08-17-2011 08:40 AM
Hello,
I am troubleshooting a problem with a test system. There are three "identical" systems all running LabVIEW 7.1.1 on Windows XP with a VXI data acquisition system. All three systems have been running for 10 years with minimal changes. Recently, one of the systems has been experiencing "lock ups." I have determined that part of the code is hanging up, probably the GPIB communications. The test system communicates with a couple of JCS Systems PID controllers over GPIB. It is suspected that one of the controllers could be failing.
I have limited experience with the GPIB primitives. Has anyone seen a VI get stuck in one of the GPIB primitives if there is a GPIB communications problem, even if the timeout is set to a number greater than 0 (like 3000)? Is it possible for LabVIEW to ignore a timeout? The code is using GPIB Read, GPIB Write, and GPIB Misc. Only the GPIB Misc. does not have a timeout input to it. Does it use the default 488.2 timeout of 10 seconds?
Any troubleshooting suggestions?

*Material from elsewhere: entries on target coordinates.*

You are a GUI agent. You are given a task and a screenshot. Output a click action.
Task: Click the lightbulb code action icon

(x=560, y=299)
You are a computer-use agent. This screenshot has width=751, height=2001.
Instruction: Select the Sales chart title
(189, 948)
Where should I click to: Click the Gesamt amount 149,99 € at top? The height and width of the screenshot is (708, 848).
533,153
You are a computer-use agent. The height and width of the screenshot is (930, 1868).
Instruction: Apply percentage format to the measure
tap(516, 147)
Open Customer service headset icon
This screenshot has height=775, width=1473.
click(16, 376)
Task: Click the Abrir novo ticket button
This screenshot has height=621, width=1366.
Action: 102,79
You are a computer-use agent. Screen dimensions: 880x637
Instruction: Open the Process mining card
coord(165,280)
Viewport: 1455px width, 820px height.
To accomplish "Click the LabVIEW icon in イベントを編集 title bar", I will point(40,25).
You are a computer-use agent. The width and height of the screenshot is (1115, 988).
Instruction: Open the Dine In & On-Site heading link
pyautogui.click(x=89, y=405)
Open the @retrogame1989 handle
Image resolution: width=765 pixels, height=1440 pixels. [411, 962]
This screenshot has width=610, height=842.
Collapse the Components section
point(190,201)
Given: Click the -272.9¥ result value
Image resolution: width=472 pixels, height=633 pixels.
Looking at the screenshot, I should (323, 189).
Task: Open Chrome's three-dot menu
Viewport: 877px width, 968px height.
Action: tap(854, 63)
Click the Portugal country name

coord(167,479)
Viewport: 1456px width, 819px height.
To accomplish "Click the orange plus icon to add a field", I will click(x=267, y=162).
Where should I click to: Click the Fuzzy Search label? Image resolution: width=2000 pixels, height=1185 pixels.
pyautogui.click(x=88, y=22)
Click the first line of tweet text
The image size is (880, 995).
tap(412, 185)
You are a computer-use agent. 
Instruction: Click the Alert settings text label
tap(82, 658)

The problem is difficult to reproduce and seems to happen at random.
Thanks for your help!
Tim
08-17-2011 01:46 PM
08-17-2011 02:24 PM
Hi Albert,
We cleaned the GPIB connectors and re-tightened. I have not swapped any hardware yet. We are currently trying to get another UUT. I also plan to run the system in development mode so that I have more troubleshooting tools. Unfortunately, the problem does not show up every test and each test takes two hours.
Thanks for you suggestions, I will let you know.
08-17-2011 03:48 PM
08-18-2011 09:45 PM
Any troubleshooting suggestions? The problem is difficult to reproduce and seems to happen at random
Not a fun situation and my condolences!
TS suggestions:
Intermittant failures can be a royal pain (set sea story = True) on board my second ship we observed that most evenings (3 out of 4) just after dinner the VSWR alarm would go off on the Radar system. A reset from the console ALWAYS restored the system. This went on for WEEKS until just after dinner one night I happened to walk through officers county and found <wait for it....> Ensign Bright-n-Young doing his 10 nightly chin-ups while hanging on the radars waveguide! 1 night out of 4 he was on watch and skipped his evening calisthenics!
The point:
look at everything that did change- did a maintenance release happen, a driver update, a new janitor/operator/IT guy/ new web site been accessed from the unit?
Then suspect aging components- Stress test the GPIB bus with a high load of traffic- remove the equipment and cables 1 at a time to see if a specific GPIB handshaking line driver is not pulling its weight. Measure the cable lengths: did someone replace a couple short ones with longer ones and violate the max cable length spec? Not fun at all- and it may take some time. keep us posted!